I was just strolling in the park; I decided to sit down for a while. I found a bench on one corner of the park, there was an old man already sitting on one corner lost in his own world. I went straight, took my seat and let out a sigh of relief. The problem with humid weather is you sweat a lot and I hate that. There is only one minor difference between Chennai and Mumbai as far as the weather is concerned that Mumbai is a lot more cooler than Chennai but still humid. I was in Mumbai for a vacation and I was enjoying my every evening with vada pao and chutney.

So I sat down on the bench and was busy admiring the beauty of nature. The old man was feeling a bit uncomfortable and he got up to leave. I didn’t pay that much of attention then but when he went a little ahead and sat down on the other bench I felt bad. Why would he do that? I tried not to bother about the same but I couldn’t resist. I needed to know what his problem with me was. What did I do that he did what he did.

I got up, went straight to him and asked,

“Excuse me, what is your problem?”

“Sorry” he said

“Why you changed your seat when I sat on that bench?” I asked again

He didn’t reply for a while, I stood there waiting for his reply.

“I don’t even know you. Why does it bother you so much then?” he asked me

“Because it was very rude of you to do that.” I said

“Have a seat.” He offered me

I sat down.

“What you do?” he asked me

“I am a writer. I write stories.” I said

“Good stories? Bad stories? Huh! What sort of stories you write?” he asked me

“There isn’t anything good or bad.

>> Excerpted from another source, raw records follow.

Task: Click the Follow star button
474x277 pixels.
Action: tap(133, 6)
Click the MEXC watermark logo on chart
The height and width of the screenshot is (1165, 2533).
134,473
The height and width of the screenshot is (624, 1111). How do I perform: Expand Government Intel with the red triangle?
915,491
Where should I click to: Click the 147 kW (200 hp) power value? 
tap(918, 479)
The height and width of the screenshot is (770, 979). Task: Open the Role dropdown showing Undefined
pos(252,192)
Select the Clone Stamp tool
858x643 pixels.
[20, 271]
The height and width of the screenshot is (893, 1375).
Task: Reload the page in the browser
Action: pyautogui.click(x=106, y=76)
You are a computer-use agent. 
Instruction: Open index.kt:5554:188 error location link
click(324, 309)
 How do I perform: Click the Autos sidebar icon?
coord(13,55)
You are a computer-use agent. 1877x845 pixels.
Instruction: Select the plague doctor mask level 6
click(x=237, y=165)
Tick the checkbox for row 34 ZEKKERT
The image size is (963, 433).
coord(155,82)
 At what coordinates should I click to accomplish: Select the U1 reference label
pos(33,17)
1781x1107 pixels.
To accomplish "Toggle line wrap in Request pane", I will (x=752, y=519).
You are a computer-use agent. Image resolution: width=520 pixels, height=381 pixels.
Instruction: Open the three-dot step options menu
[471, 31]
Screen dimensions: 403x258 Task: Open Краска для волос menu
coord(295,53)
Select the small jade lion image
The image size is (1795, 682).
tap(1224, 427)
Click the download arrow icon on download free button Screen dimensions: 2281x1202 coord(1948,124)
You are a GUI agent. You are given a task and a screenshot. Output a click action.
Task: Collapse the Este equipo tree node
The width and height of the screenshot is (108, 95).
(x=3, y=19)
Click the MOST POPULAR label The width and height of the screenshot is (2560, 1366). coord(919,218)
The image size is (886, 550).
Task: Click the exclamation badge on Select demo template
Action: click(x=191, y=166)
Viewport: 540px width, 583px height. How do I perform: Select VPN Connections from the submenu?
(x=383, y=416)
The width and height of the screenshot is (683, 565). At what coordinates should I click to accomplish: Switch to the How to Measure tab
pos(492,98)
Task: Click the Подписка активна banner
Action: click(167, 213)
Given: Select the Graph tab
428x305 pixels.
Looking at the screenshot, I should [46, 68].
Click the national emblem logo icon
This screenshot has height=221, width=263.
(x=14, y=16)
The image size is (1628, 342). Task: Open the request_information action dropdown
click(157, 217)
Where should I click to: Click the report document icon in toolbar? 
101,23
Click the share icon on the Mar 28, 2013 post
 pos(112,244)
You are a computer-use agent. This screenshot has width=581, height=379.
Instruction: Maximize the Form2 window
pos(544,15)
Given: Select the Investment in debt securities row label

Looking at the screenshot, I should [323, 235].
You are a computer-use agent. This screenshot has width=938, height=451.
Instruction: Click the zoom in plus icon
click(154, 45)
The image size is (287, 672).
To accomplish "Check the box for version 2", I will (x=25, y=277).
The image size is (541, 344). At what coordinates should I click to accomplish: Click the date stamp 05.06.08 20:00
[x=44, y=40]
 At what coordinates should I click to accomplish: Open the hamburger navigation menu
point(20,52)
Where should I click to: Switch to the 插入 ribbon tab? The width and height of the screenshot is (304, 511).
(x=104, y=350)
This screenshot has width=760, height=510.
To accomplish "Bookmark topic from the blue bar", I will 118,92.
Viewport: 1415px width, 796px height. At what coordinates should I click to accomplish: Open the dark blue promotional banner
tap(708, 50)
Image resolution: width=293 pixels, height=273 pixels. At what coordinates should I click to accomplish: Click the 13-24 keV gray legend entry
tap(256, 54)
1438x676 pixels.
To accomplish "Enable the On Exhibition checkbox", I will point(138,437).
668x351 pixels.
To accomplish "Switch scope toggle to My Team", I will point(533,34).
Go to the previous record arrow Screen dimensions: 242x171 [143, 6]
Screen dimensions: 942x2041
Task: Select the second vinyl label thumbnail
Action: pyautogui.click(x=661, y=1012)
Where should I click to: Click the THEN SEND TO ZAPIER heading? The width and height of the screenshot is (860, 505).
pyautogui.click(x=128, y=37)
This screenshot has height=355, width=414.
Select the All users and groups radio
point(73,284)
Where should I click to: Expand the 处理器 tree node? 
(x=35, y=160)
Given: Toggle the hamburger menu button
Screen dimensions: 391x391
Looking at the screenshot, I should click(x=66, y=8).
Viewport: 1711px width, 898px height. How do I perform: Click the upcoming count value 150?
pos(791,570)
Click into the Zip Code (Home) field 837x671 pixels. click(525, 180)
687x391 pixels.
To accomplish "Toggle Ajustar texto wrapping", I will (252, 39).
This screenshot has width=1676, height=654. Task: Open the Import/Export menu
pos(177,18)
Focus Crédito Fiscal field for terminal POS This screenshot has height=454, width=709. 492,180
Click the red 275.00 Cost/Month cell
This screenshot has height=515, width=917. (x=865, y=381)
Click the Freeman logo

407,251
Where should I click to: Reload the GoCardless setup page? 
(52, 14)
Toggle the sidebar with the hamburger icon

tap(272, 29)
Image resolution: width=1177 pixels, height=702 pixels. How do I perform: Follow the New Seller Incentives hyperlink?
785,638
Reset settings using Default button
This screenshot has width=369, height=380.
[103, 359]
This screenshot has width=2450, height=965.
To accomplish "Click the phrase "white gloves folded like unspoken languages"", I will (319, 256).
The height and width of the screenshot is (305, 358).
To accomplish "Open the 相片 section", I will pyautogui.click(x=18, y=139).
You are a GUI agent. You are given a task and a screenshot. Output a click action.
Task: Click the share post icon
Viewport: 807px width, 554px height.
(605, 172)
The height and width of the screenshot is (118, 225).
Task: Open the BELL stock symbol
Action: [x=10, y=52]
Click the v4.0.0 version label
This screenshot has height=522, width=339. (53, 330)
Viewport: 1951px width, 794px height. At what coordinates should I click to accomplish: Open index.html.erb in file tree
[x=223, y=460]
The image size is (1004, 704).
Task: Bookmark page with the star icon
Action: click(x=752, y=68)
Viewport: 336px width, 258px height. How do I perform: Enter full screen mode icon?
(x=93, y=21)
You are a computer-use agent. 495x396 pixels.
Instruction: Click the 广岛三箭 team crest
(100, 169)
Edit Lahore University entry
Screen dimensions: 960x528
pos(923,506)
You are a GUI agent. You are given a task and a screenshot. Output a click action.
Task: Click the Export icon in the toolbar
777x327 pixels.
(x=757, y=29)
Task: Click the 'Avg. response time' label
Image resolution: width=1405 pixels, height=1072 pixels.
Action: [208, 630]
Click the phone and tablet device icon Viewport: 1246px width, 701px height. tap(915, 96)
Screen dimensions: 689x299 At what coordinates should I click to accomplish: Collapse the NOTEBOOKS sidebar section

It is the deed of human being and their perspective which makes them either a good person or a bad person in the eyes of other people. I write about my experiences.” I said

“You sound more mature than your age.” He said with a glint of sarcasm and then he continued

“You know I was more like you when I was of your age. I was one enthusiastic kid who always jumped to grab any opportunity came in his way. But when life slaps you hard you can’t do much.”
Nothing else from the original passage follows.